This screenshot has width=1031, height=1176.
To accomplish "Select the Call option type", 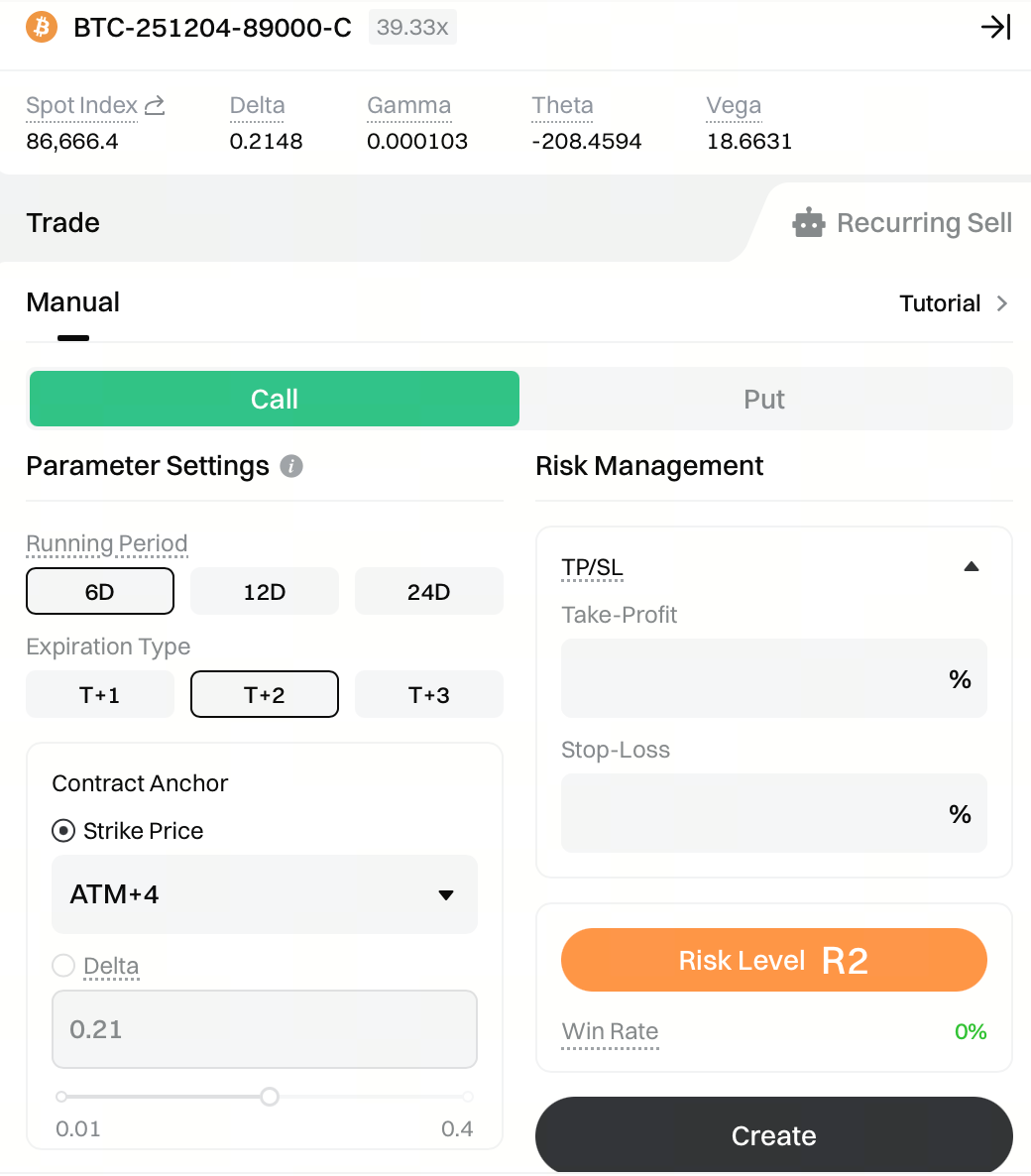I will pos(275,399).
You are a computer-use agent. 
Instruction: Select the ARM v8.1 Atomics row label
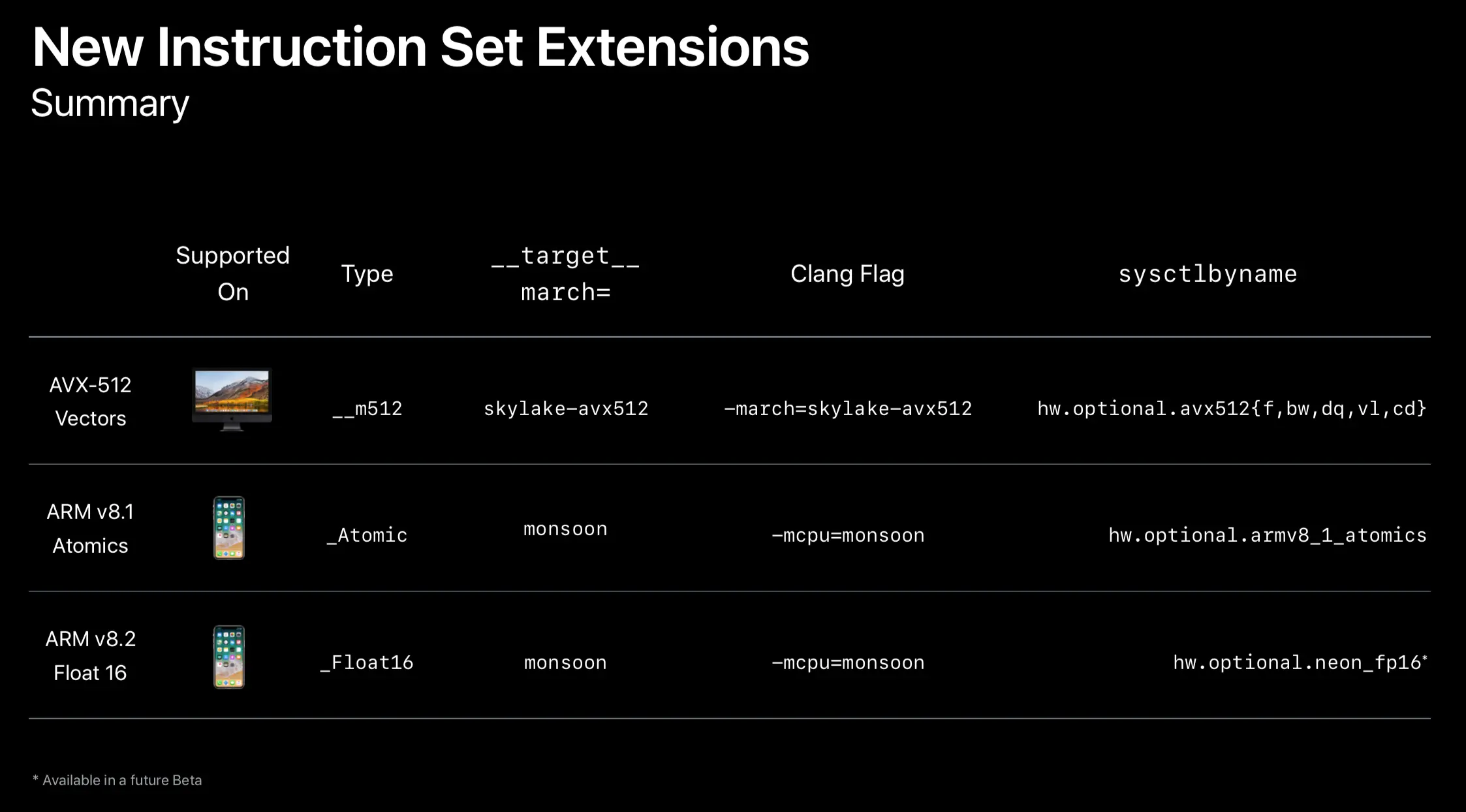coord(90,529)
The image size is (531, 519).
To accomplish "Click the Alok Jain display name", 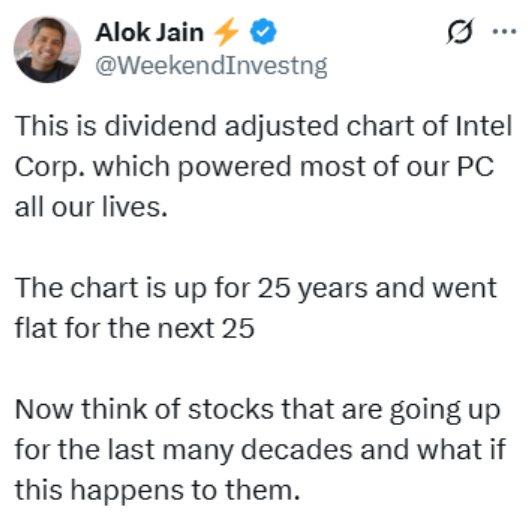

***

Task goal:
Copy exactly, please, the lines that run from the line holding "Instruction: Select the" through the closing line of the material above, omitting every picture.

Answer box:
Instruction: Select the ARM v8.1 Atomics row label
coord(90,529)
The image size is (531, 519).
To accomplish "Click the Alok Jain display name", 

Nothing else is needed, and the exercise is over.